Task details → Please restate, exactly as they appear, only the lines from the one that contains "Screen dimensions: 419x453" to the final line of the entries, with no pictures.

Stored data entries:
------------------------------------------------------------

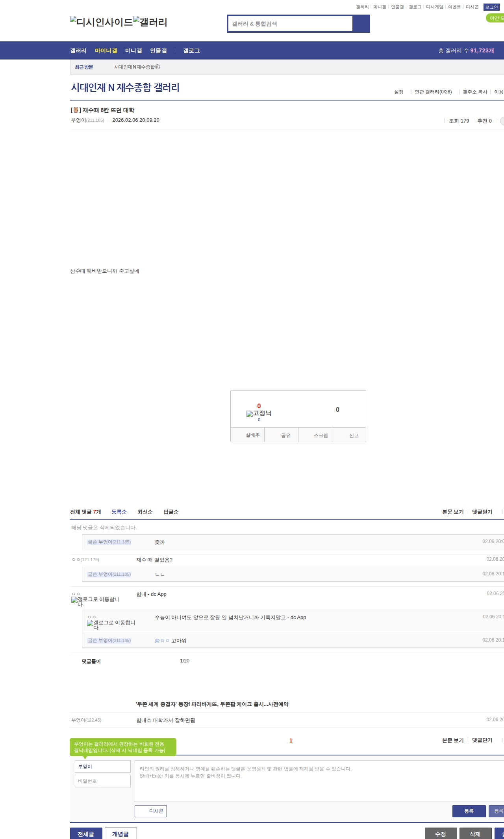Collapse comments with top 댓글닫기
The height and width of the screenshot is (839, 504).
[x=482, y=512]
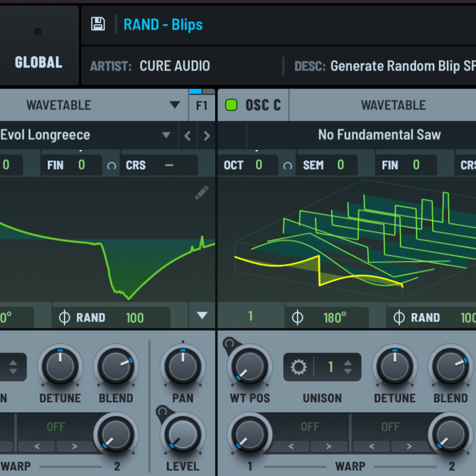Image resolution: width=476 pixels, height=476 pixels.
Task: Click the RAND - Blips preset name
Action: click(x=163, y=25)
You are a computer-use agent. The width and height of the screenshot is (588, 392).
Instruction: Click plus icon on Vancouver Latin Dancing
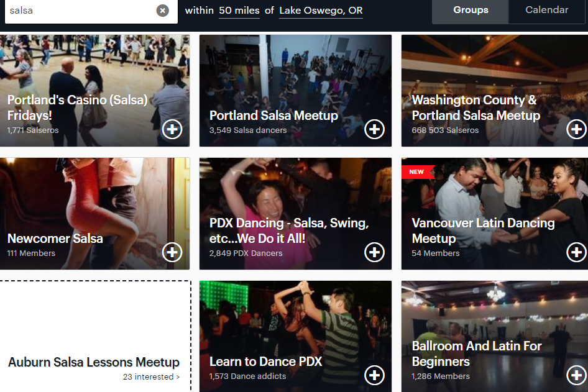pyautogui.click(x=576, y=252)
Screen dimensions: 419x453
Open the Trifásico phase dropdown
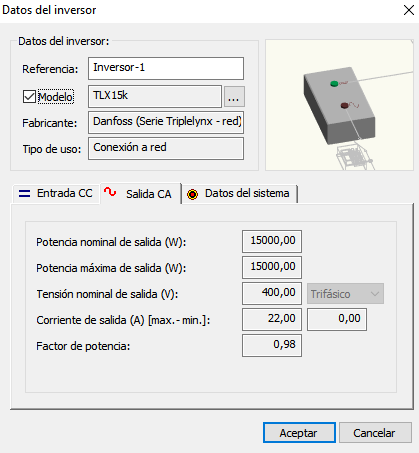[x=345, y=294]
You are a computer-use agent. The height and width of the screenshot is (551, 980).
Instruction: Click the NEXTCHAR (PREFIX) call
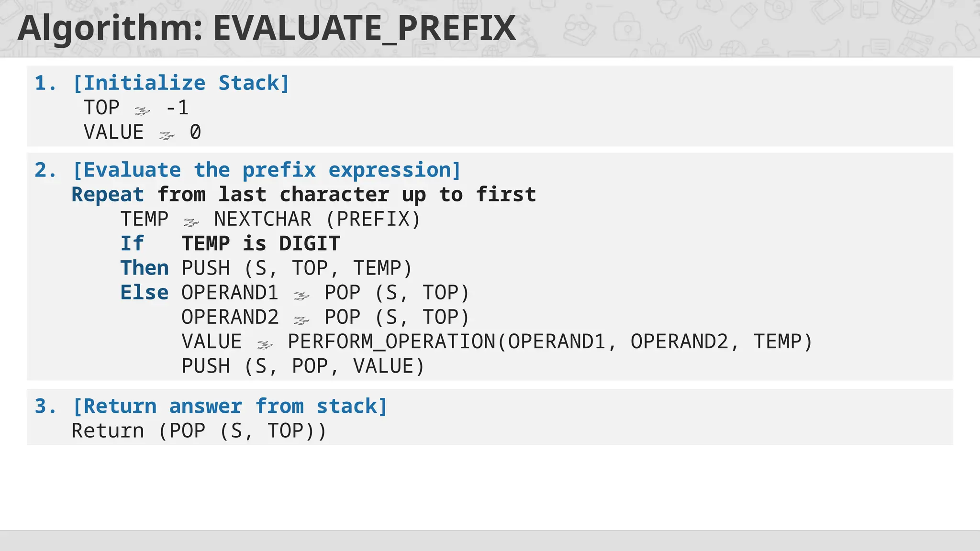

------------------------------------------------------------

Answer section →
Screen dimensions: 419x453
Open the Trifásico phase dropdown
[x=345, y=294]
You are a computer-use agent. The height and width of the screenshot is (551, 980).
Instruction: Click the NEXTCHAR (PREFIX) call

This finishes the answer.